Un libro no se decide escribir. Más bien uno va trabajando sobre temas que le interesan y esto empezó como un trabajo sobre intelectuales, sobre diversas maneras de ser intelectual en la política. Fui publicando artículos hasta que vi la posibilidad de un libro donde se mostraran las diferentes maneras de ser intelectual en España. Están plasmadas las relaciones con diversas generaciones: la del 98, la del 14, la llamada de la República o la del 30 y las generaciones que vienen después de medio siglo, las de los años 50, 56... Me fui interesando por cada una de ellas hasta que veo que hay un argumento que se repite mucho: su preocupación por España, por la decadencia, la regeneración, por la verdadera España, por el enfrentamiento entre  las dos Españas...un tema muy recurrente entre los intelectuales. Y ahí es cuando apareció la idea del libro.

Premio Nacional de Historia, publica recientemente ‘República y Guerra en España’, repaso de episodios de nuestra historia. Sin embargo está en la Facultad de Sociología de la UNED, no en la de Historia.

 

Bueno porque en las facultades de Sociología y de Políticas hay un área y un departamento de Historia del Pensamiento Político y de los movimientos sociales, y que es tan historia como la que se pueda impartir en las Facultades de Historia.

 

Este libro es un libro de historia, no de ensayo, y el jurado del Premio Nacional de Historia lo consideró como un libro de historia.

 

Es un libro de historia de intelectuales y de una idea o un pensamiento, de una representación del pasado que está precisamente elaborada por intelectuales: la de la escisión interna cultural de España desde la revolución liberal casi hasta nuestros días.

 

Dice usted que ya no hay un relato intelectual de la historia ¿Puede abundar en la idea?

 

El gran relato es aquél que convierte en materia de la narración histórica a un sujeto trascendente: historia de la nación, o del pueblo, o de la clase o de la libertad... uno construye toda su narración en función de ese sujeto, que es trascendental en el sentido filosófico del término, está por encima del tiempo, es una especie de metahistoria, a partir de la cual tiene sentido la historia pequeña que se va contando.
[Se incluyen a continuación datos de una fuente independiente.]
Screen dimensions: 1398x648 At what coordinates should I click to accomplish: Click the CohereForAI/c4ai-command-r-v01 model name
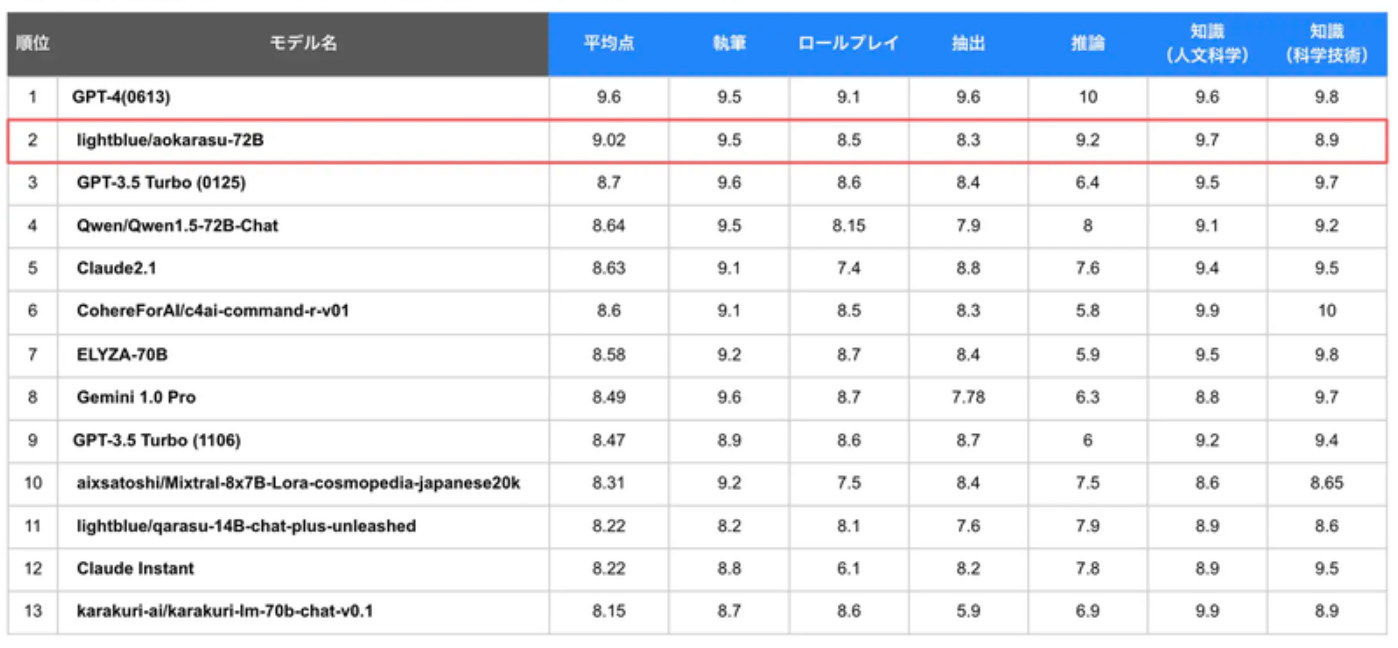pos(212,311)
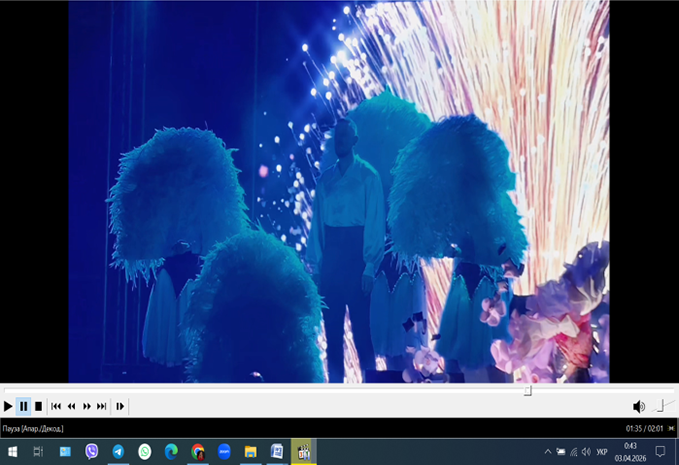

En ese sentido es un gran relato, no en el sentido de que sea grande por otras características, sino porque realmente está contando la historia de un sujeto de razón, como es la nación. Como es la idea de España: como si España existiera desde toda la eternidad, como hoy pretenden que existe Cataluña, desde antes de que la gente tuviera la menor idea de que vivían en una nación determinada. Eso es constituir la historia en torno a un sujeto trascendente, y en ese sentido son grandes relatos.

 

Creo que ese tipo de gran relato con la historia positiva, la de hechos, la de acontecimientos reales, ha perdido su sentido. Hoy, por ejemplo, nadie escribiría el prólogo que escribió Menéndez Pidal a la gran historia de España hablando de que los españoles, desde tiempo inmemorial, se caracterizaban por unas notas que han persistido a través del tiempo y que permiten afirmar que hay un carácter español que viene desde los tiempos prehistóricos... ese es el tipo de gran relato al que me refiero cuando digo que en los tiempos actuales eso ha caducado.

 

Pero cuando uno lee el preámbulo al proyecto de estatuto de autonomía de Cataluña que llegó a las Cortes piensa: he dado por demasiado pronto periclitados los grandes relatos. Ese es un gran relato en el mismo sentido en que los fueron los que hablaban de una España eterna: Cataluña, que existe desde siempre, que crea un paisaje, que crea una sociedad acogedora... eso no tiene nada que ver con la realidad, eso tiene que ver con una construcción que uno hace y que proyecta sobre el pasado. Pero no tiene nada que ver con la realidad.  

 

¿Cómo se le explica a una generación nueva, joven, lo de las dos Españas?

 

La idea de dos Españas, como de dos Francias o dos Italias -no es idea propia de España-, tiene que ver con las revoluciones liberales y el comienzo del pensamiento liberal. Dickens habló de las dos ciudades en el sentido de que había una Inglaterra aristocrática, rica y burguesa y una Inglaterra pobre, miserable, en los suburbios de las ciudades: Inglaterra no era verdaderamente una nación sino que eran dos. Pero hay otro significado de la expresión dos Españas que tiene una vigencia muy larga. Se refiere al enfrentamiento del pensamiento tradicional que viene del siglo XVI y XVII con las nuevas ideas liberales, democráticas, diciendo que eso, el liberalismo, va contra la esencia de la nación, que no pertenece a ella, que es algo que viene de fuera y por tanto no representan a la verdadera España.

 

Los liberales por su parte piensan que ellos si son verdadera España, que recogen una tradición mucho más antigua que viene de las antiguas cortes con limitación del poder del rey, etc. Y entonces hay una pugna intelectual, también política, en torno a cual es la verdadera España. La guerra civil agudiza esa percepción: los que están con Franco, el discurso de los católicos, es que los otros son la anti España. La representación de las dos Españas pasa a ser la de una España verdadera contra otra falsa España, que lo que pretende es liquidar a la auténtica. Eso ha resucitado en algunos discursos recientes. Aznar lo ha resucitado diciendo que ellos son los que representa la verdadera nación española y todo lo demás es contrario.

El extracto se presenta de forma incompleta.